Arm Seeks To Win Over 10,000 Who Embrace Arm In The Cloud
At a broader level, Awad said Arm sees an opportunity to win over the 10,000 companies that are “using Arm in the cloud every day for their real production work,” whether that is with AWS’ Graviton CPUs, Google Cloud’s Axion processors or other hyperscaler offerings.
These opportunities would represent new deployments of on-prem data centers.
“I think every one of those who is also running a hybrid environment wants that same level of [operational expenditure] savings. They want that same level of performance-per-watt benefit. They want that same efficiency, but they want it on-prem to complement their cloud-based usage, and AGI CPU gives them that,” he said.
This means that Arm sees enterprises, midmarket firms and even SMBs as “potential targets,” according to the executive. But he cautioned that the company is “certainly not chasing every one of those today.”
For Channel Play, Arm Will Look At What Customers Want
When it comes to the channel opportunity for Arm’s AGI CPU, Awad said the company’s engagement with solution providers is limited right now.

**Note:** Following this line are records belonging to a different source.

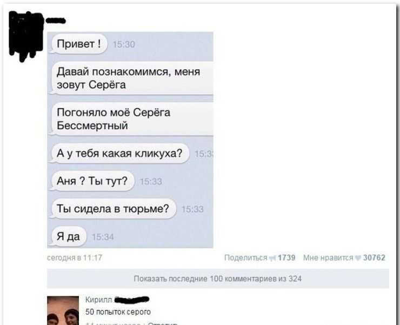Click the Аня ? Ты тут? bubble

[x=92, y=181]
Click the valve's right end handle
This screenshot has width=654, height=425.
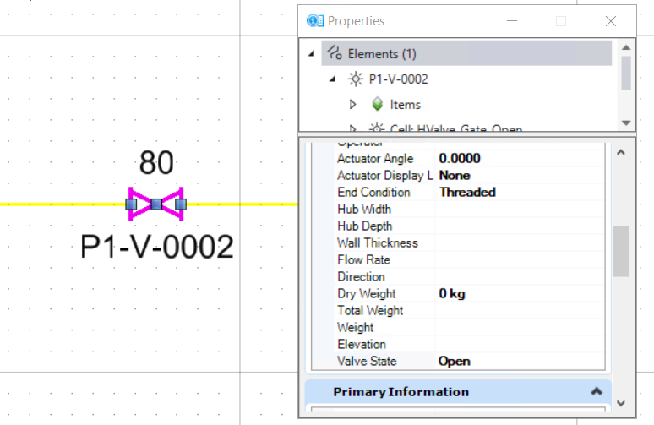coord(180,204)
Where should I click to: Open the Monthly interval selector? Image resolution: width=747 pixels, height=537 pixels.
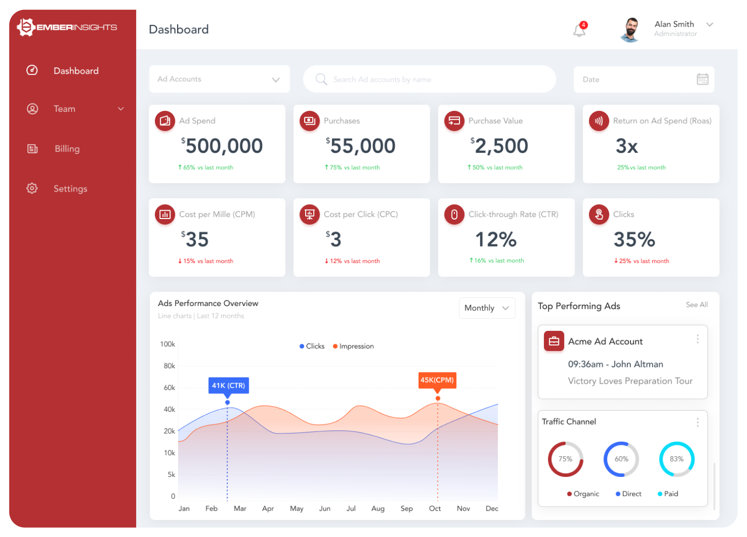[486, 308]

While Awad recognizes the channel as an opportunity in the long run, he said the company’s focus on “deep, meaningful partnerships” over a broader push with solution providers is part of a go-to-market strategy he called “ruthlessly optimized.”
“We’ll continue to expand that out with time,” he said.
This means that Arm will look at preferences by customers first to determine what, if any, need there is for support from the channel, according to Awad.
“We’re really more focused on who are the end customers that we want to go engage, and then bringing them into the fold, and then figuring out who the right partners are to support them, as opposed to the other way around,” he said.
Arm’s Challenge With A Broad Channel Play
Even then, the executive said he has concerns about how a big expansion into the channel could dilute Arm’s core product because of how the AGI CPU has been designed not as a general-purpose CPU but is rather “broadly applicable within the AI data center.”
In focusing on performance, efficiency and scale for agentic AI workloads with the AGI CPU, Arm eschewed certain elements found in traditional x86 processors, like multithreading or legacy software compatibility, with Awad joking that it won’t run Lotus Notes.
That could make it challenging for Arm to sell the product through a broad group of channel partners whose customers are accustomed to a wider set of features for traditional IT needs, according to the executive.
“The small [or] medium business is going to need a lot more built into the silicon in order for them to be able to digest it,” he said. “And that doesn’t come without overhead: overhead in terms of power, overhead in terms of cost, overhead in terms of silicon area, and frankly, the big guys don’t necessarily want to pay for all that.”